::: Raw data :::

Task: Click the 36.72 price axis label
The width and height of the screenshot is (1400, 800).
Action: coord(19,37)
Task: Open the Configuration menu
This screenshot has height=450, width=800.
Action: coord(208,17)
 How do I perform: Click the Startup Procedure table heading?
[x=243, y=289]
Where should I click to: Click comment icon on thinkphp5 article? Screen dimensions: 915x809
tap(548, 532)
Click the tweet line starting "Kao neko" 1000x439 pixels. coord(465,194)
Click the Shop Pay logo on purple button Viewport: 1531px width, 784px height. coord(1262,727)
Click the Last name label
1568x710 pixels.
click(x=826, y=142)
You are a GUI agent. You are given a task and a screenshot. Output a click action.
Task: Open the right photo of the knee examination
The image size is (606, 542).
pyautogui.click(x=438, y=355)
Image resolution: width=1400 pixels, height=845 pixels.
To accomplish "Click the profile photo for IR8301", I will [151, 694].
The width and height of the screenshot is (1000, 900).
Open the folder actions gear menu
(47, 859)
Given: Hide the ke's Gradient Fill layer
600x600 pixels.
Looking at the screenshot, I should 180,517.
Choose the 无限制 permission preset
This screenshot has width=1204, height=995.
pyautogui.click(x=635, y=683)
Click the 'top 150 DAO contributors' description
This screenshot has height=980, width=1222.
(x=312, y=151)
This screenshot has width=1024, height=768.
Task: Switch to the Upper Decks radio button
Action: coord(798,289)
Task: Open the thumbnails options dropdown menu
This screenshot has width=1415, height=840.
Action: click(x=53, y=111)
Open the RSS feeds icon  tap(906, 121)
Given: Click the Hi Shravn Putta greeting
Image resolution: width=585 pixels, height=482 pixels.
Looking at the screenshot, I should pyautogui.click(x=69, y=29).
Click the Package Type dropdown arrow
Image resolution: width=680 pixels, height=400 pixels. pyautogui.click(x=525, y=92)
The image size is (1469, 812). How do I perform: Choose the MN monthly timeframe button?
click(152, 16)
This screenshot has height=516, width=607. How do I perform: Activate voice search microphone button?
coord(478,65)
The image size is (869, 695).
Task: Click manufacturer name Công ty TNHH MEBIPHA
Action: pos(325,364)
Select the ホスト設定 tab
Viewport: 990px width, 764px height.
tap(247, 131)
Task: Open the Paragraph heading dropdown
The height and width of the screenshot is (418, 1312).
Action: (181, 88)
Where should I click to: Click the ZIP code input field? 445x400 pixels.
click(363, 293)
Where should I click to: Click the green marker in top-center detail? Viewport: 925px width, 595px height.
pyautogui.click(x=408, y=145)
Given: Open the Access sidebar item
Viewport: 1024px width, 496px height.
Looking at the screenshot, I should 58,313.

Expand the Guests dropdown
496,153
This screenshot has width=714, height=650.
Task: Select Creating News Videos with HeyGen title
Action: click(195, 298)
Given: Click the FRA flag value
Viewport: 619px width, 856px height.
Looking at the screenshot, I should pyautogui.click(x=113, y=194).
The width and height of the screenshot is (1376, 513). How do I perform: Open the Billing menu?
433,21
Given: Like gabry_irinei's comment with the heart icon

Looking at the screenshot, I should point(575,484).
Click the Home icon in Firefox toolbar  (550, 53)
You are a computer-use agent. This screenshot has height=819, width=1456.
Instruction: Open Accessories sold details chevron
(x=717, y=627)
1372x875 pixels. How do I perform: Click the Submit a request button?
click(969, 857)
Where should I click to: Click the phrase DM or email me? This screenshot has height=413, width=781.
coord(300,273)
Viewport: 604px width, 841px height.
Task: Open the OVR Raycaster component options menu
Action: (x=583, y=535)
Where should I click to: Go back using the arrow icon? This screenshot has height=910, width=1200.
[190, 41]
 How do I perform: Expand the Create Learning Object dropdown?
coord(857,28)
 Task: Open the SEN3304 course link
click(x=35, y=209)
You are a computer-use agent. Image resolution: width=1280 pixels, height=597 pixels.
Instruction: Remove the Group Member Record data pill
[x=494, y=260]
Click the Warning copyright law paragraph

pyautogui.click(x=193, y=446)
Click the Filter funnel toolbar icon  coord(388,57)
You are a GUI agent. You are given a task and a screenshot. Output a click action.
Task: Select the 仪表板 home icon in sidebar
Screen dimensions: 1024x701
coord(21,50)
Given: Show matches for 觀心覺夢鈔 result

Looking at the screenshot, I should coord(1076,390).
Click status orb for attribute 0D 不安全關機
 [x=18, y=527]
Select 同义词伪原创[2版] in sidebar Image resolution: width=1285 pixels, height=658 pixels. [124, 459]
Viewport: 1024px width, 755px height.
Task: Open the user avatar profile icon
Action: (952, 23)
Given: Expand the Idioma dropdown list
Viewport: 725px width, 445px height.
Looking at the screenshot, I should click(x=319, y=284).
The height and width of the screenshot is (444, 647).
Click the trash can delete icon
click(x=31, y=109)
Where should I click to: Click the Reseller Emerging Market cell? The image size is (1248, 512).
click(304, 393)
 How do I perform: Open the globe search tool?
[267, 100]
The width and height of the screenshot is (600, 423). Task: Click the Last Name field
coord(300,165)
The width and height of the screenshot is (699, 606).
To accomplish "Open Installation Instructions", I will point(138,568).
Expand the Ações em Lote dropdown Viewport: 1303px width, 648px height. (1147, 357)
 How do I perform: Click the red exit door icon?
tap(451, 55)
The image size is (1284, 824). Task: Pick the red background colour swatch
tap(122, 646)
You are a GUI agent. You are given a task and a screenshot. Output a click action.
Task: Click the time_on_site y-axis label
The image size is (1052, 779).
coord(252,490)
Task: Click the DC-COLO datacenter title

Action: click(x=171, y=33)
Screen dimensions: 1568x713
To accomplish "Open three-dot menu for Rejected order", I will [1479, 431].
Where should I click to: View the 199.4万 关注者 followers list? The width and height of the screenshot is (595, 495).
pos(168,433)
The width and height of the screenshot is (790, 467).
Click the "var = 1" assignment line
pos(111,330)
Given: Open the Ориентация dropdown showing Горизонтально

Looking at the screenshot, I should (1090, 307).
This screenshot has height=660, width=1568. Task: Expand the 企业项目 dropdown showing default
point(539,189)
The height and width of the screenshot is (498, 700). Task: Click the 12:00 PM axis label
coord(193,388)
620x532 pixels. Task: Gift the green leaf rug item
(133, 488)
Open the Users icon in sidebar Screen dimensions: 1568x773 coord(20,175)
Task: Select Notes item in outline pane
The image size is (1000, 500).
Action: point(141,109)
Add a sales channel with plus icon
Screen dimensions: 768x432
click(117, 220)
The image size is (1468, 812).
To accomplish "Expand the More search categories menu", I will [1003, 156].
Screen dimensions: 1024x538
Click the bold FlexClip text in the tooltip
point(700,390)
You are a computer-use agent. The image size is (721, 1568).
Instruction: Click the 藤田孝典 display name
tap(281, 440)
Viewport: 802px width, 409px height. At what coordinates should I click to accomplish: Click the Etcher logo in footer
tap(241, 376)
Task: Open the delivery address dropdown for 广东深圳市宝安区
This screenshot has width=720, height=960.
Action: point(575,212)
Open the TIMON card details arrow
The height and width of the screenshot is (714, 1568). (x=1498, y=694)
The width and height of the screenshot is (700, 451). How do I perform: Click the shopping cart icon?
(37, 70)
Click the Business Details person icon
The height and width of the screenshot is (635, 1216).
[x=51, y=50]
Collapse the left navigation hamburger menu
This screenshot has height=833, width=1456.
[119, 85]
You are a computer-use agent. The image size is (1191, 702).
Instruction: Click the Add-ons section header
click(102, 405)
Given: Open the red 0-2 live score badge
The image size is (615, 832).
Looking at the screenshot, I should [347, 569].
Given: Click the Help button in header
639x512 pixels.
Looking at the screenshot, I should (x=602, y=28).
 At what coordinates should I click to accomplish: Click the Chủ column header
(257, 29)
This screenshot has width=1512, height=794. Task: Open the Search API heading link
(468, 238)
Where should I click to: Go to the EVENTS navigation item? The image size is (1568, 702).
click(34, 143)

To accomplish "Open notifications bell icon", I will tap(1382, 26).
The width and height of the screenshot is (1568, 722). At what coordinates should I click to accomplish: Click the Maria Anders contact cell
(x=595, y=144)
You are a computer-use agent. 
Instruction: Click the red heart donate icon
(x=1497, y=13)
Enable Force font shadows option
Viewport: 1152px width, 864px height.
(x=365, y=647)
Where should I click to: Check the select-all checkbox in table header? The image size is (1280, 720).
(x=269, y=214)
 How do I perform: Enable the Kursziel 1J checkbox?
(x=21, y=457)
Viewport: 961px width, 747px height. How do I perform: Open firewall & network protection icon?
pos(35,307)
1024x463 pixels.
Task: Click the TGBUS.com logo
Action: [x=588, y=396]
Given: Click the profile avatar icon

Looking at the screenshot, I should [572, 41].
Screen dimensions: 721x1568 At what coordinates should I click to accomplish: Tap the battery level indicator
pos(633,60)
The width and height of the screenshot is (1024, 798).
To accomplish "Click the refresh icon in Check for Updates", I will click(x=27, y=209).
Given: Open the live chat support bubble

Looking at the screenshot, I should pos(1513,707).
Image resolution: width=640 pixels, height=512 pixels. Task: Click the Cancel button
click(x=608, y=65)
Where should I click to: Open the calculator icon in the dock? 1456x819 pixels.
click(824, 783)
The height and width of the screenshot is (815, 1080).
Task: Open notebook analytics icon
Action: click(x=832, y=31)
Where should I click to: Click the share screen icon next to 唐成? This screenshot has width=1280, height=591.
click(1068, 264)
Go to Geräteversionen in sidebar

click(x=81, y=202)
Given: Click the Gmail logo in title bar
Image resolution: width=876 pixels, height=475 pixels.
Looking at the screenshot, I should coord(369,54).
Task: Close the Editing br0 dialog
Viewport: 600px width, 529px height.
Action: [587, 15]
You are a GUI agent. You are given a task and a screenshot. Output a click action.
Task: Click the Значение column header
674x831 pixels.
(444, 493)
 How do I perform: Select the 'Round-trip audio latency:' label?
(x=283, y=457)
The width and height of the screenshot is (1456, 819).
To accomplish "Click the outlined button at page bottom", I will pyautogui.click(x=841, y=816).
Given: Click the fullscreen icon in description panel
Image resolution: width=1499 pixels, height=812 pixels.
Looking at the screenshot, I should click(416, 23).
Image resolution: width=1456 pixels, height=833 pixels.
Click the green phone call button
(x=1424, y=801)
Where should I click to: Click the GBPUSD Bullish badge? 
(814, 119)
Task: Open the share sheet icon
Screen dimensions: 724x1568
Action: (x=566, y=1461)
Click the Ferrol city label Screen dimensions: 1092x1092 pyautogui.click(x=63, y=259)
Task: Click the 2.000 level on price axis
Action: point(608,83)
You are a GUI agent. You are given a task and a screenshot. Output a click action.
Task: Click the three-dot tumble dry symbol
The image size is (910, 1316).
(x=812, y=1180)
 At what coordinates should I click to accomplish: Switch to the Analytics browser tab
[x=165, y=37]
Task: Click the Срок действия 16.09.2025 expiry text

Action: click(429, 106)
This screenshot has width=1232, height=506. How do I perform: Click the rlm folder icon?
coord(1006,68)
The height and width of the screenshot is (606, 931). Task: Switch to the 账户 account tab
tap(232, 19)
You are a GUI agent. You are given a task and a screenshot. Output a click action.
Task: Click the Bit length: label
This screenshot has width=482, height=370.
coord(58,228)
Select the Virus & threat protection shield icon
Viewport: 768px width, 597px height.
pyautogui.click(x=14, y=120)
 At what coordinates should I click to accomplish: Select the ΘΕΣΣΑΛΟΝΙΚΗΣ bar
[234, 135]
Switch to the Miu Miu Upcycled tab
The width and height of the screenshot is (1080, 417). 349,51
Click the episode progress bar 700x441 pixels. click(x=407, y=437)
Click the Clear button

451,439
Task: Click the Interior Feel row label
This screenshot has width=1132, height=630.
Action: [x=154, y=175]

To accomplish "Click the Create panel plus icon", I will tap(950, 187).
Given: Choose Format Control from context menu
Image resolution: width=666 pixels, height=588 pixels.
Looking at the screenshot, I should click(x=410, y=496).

:::

- Try it: Copy out every line in the records where the word "computer" is found.

- Result of the exercise:
You are a computer-use agent. This screenshot has height=819, width=1456.
You are a computer-use agent. Image resolution: width=1280 pixels, height=597 pixels.
You are a computer-use agent. The image size is (721, 1568).
You are a computer-use agent. The image size is (1191, 702).
You are a computer-use agent. 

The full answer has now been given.